Strategic planning is touted as essential to a high performing organization. In the government, strategic planning is mandated by the Government Performance Results Acts and by the Office of Management and Budget. But how do you know if strategic planning is really helping your organization? Is strategic planning just another requirement that needs to be fulfilled or does it truly help your organization achieve its mission? How do you assess the true effectiveness of strategic planning in your organization?
The first step in addressing this question is to recognize that strategic planning is not just a document but is a component of an organization’s strategy process. To paraphrase business strategist Michael Porter, the essence of strategy is to choose which activities the organization will execute. The strategic plan is just the written documentation of those decisions. A strategic plan is only meaningful to the extent that it actually drives decision making throughout the organization.
The question becomes how do leaders decide what is done? Every day, leaders in an organization decide which activities to pursue. They make decisions either based on an effective strategy, or by reacting to unexpected events as they occur and/or drifting through decision points seemingly rudderless and without a considered course.
But both reaction and drift are ineffective ways to focus organizational effort. Reacting to events as they occur wastes resources and dissipates organizational effort on activities that do not contribute to mission success. Drift relies on experience to set a course of action leading to an inability to adapt to uncertainty and the unexpected. Using an effective strategy to make decisions focuses effort on taking advantages of opportunities and overcoming critical challenges. High-performing organizations cannot tolerate the lost opportunities and waste that are inevitable without an effective strategy.
So we reframe the question to be, “How do you assess your organization’s strategy process?” An effective strategy focuses resources and effort on activities that directly contribute to achieving the organization’s mission. The starting point of an effective strategy is a clear understanding of the desired outcomes. Without a clear destination, there is no real criterion by which to judge which actions ought to be taken. Now, many organizations do not have clear goals, but usually that just means the leadership has made the default decision to continue doing whatever was done in the past. In today’s dynamic and competitive environment, drifting with the currents inevitably leads to crashing upon the rocks. To thrive leaders must pick a destination and actively steer their organization towards it.
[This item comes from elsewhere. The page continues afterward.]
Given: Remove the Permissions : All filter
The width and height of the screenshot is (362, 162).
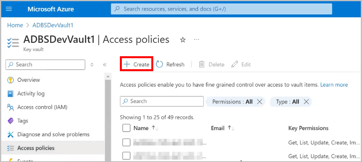Looking at the screenshot, I should [x=259, y=101].
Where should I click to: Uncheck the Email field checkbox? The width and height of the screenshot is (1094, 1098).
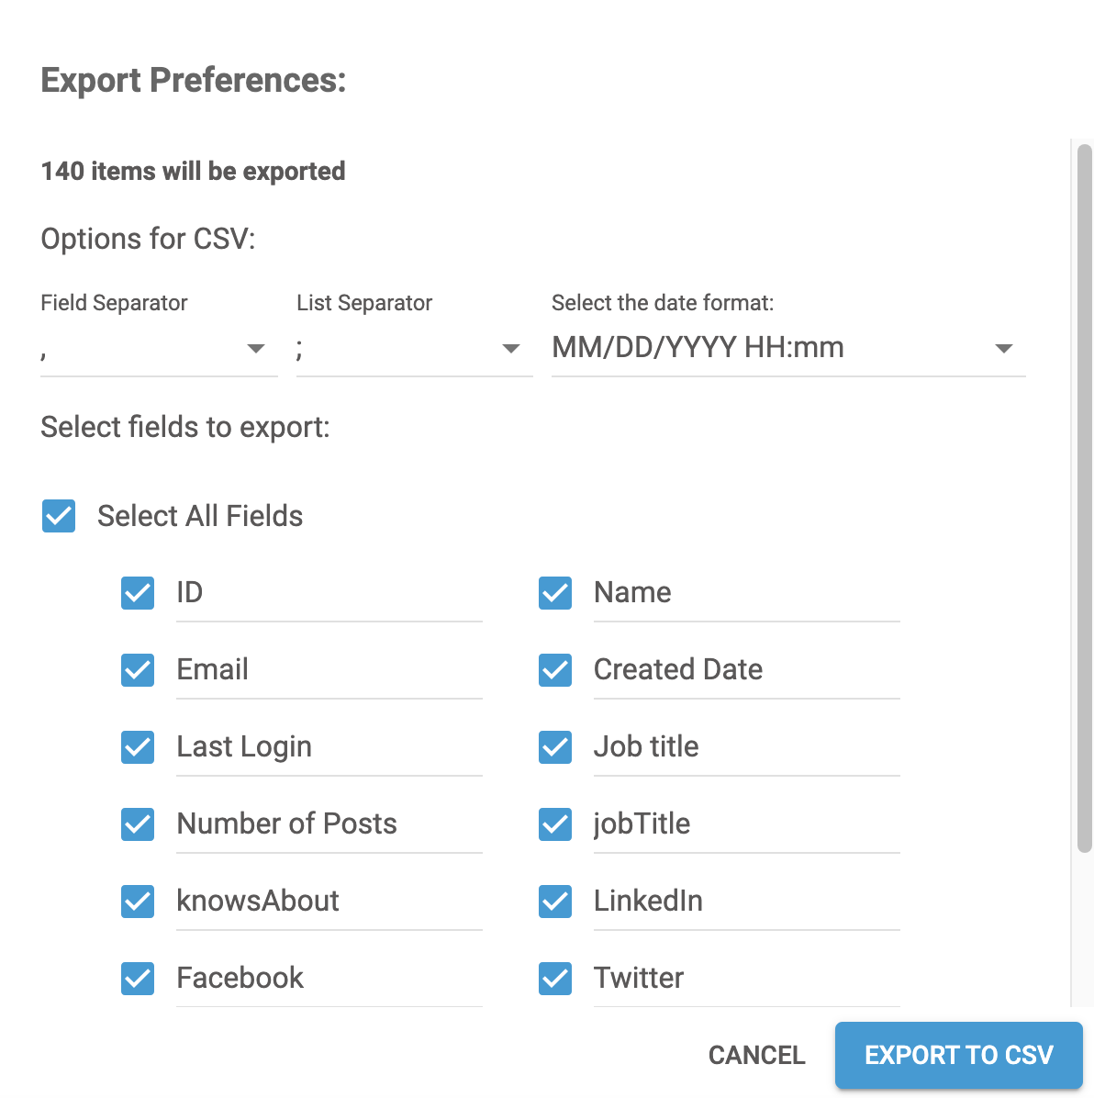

Too often leaders view the articulation of clear outcomes as the end of the strategy process. Often you see the captains of industry and government selecting bold strategic goals as the destination for their organizations and then promptly (and somewhat mysteriously) “returning to their quarters,” ignoring the critical need to chart a course. These leaders sometimes present their bold goals with great fanfare and publicity, yet leave it up to their crew to figure just how to plot the course and navigate to the newly articulated destination.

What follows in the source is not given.